Офицер замахнулся на него и ударил бы саблею плашмя, но мужик ловко увернулся, хотя не преминул взреветь благим матом и самым жалостным голосом умолять:

— Не убивайте меня, ваша милость, не убивайте!

Он отступил на несколько шагов со всеми признаками страха и без всякой натяжки очутился у деревьев, окаймлявших дорогу, где окончательно остался нем и недвижим.

Офицер с самодовольною улыбкой покрутил длинный бесцветный ус и обратился к другому крестьянину.

— Далеко мы еще от ближайшей деревни? — спросил он.

Мужик засмеялся и ничего не отвечал.

— Вы слышите, что я спрашиваю? — сказал офицер.

— Как не слышать, ваша милость, очень слышу, я не глух, благодарение Богу, — возразил он с видом себе на уме.

— Что ж вы мне не отвечаете, если слышите?

— Как бы не так! — мужик расхохотался еще пуще. — Вы ведь смеетесь надо мною!

— Как смеюсь? Что вы хотите сказать?

— То, что вы на смех поднимаете меня, мужлана; я, кажется, говорю по-французски.

— И не думаю смеяться над вами, я еду в деревню, которая не должна быть далеко отсюда, мне хотелось бы знать, где именно она находится и далеко ли еще до нее.

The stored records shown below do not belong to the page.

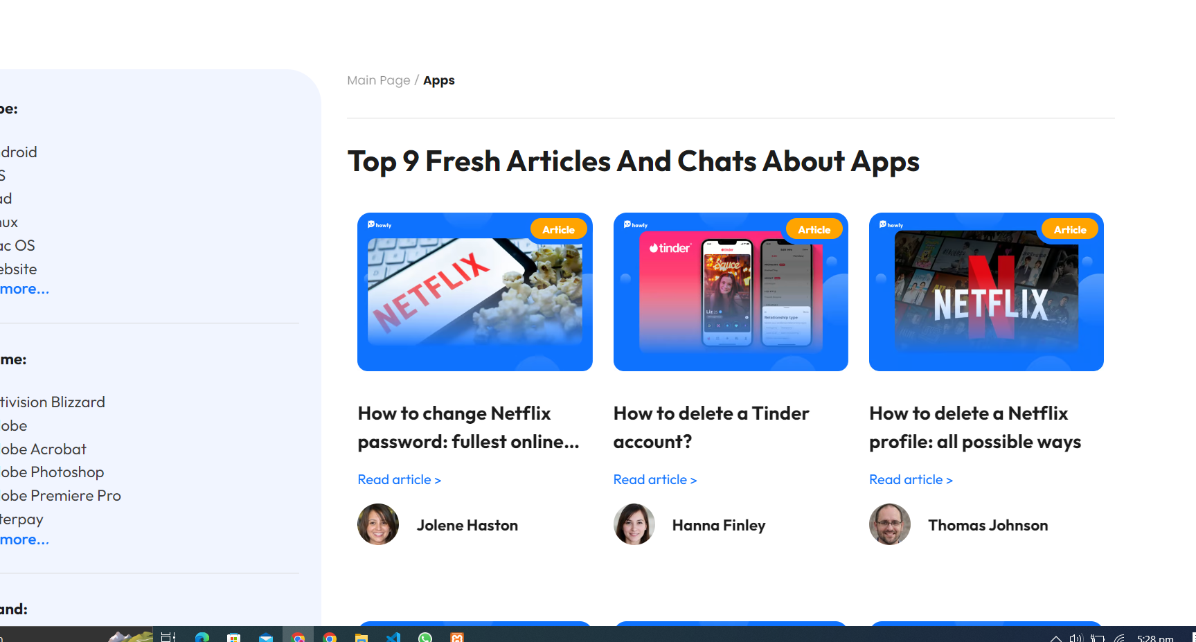Go to Main Page breadcrumb
Image resolution: width=1196 pixels, height=642 pixels.
[379, 80]
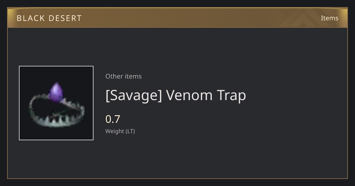
Task: Open the Items section link
Action: point(330,18)
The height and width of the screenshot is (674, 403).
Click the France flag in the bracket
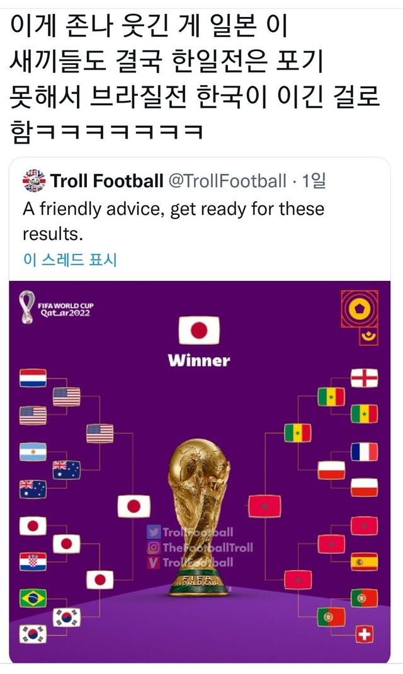pyautogui.click(x=364, y=451)
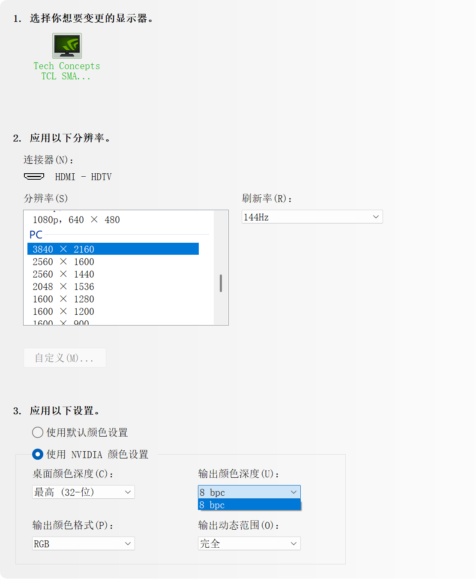Image resolution: width=476 pixels, height=579 pixels.
Task: Click the HDMI connector icon
Action: coord(35,176)
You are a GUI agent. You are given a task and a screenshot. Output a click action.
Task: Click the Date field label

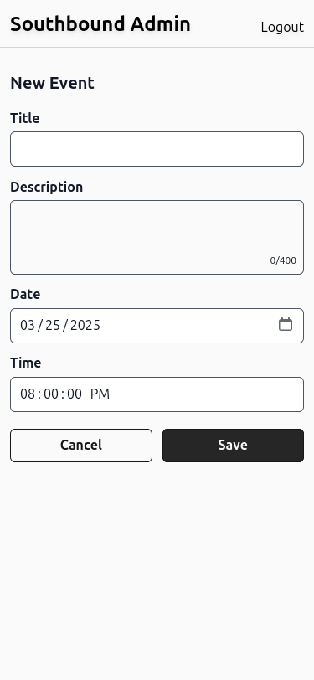[x=25, y=294]

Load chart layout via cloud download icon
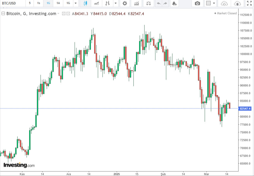[224, 3]
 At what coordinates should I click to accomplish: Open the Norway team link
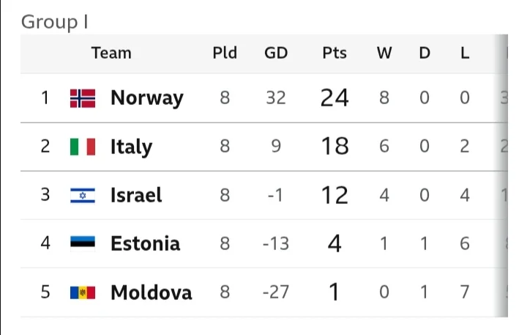[146, 98]
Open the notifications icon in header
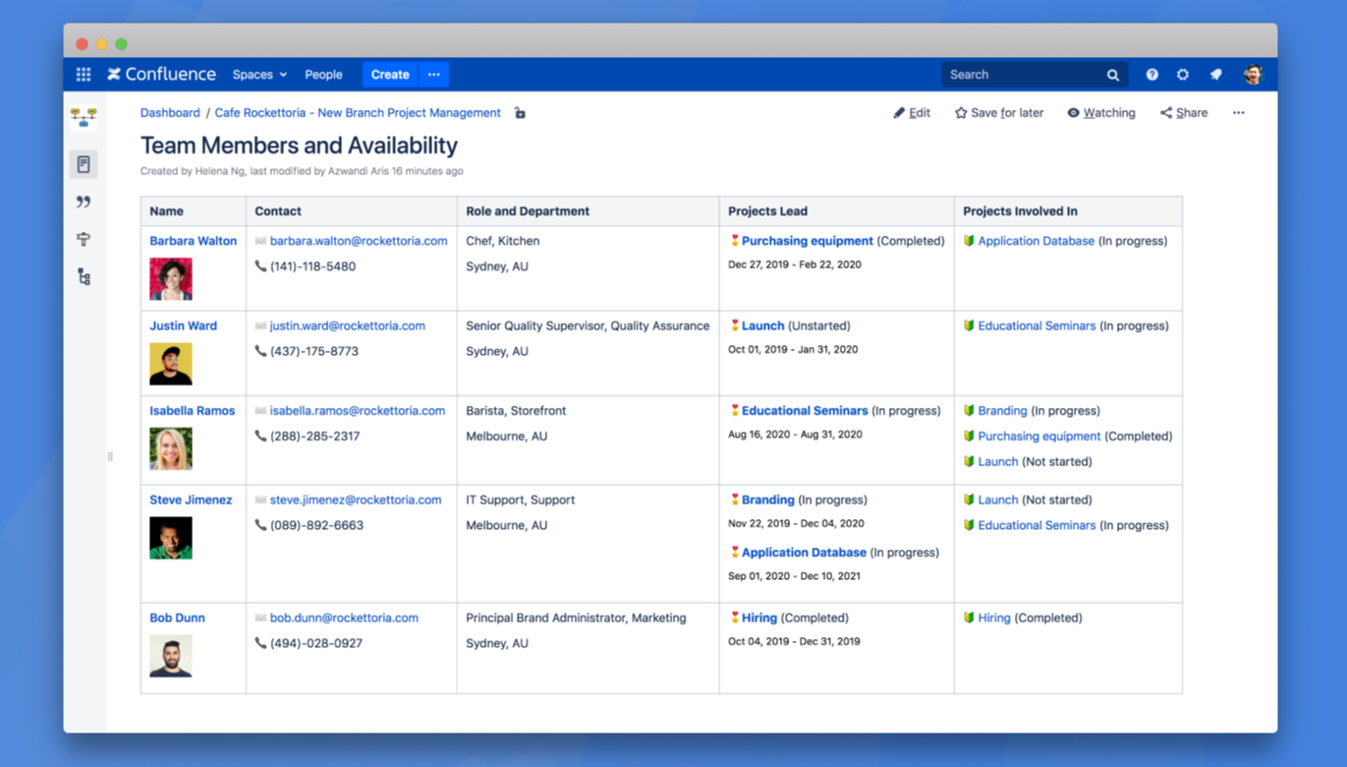 coord(1215,75)
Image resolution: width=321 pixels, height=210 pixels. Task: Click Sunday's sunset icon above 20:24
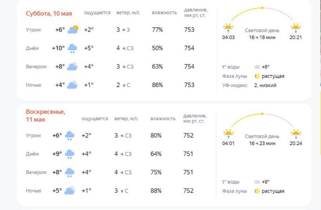296,134
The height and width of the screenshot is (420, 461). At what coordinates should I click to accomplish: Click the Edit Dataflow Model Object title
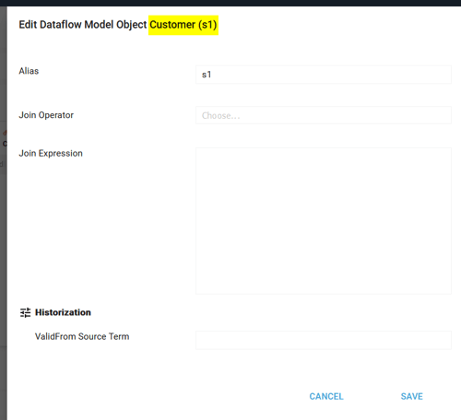click(83, 25)
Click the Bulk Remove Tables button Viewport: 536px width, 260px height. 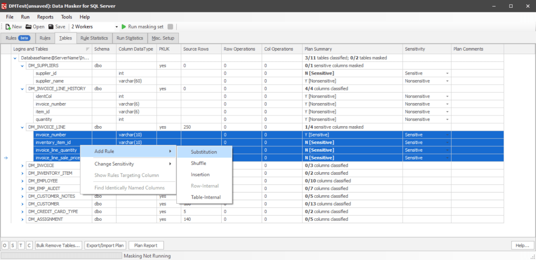point(58,245)
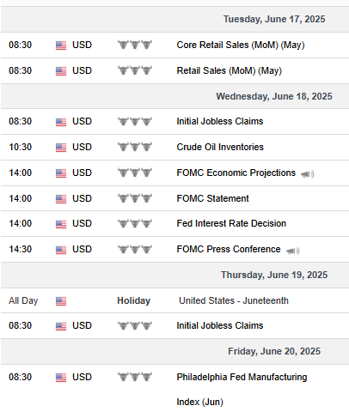Click the bull icons for Philadelphia Fed Manufacturing Index

135,377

— Как бы не так, поверю я, чтоб важный барин, который учен, не знал, куда он идет!

— Однако это правда; итак, отвечайте скорее, я тороплюсь.

— Ну да, вы любите смеяться, годы ваши такие, в этом нет ничего дурного. Хотя я нормандец, а все же не дурак и понимаю, в чем штука, — продолжал он, все смеясь. — Ведь, с вашего позволения, надо быть глупее нашей собаки, скотины значит, чтоб не знать, куда идешь. Полноте, ваша милость, точно я не понимаю! Нет, нет, Жерома Гепена так не проведешь!

— Чтоб черт побрал дурака! — крикнул с гневом офицер. — Эти французские мужики сущие идиоты, ничего от них не узнаешь. Ответите вы мне или нет?

— Зачем? Будто вы не знаете дороги лучше меня?

— А если я вам на водку дам, поверите вы мне, что я говорю не шутя, и дадите ответ?

— Что ж! Деньги — это деньги, известно, времена плохие, — заключил он, подходя к офицеру, — надо посмотреть.

— Вот, — сказал офицер, достав из кармана пятифранковую монету и показывая ее крестьянину, — я дам вам это.

— В самом деле? — вскричал крестьянин с радостью. — Вы не в шутку говорите?

— Нисколько, но вы должны ответить на все мои вопросы.

— Еще бы! С большим моим удовольствием отвечу вашей милости.

— Итак, это дело решено.

— А деньги-то вы опускаете в свой карман?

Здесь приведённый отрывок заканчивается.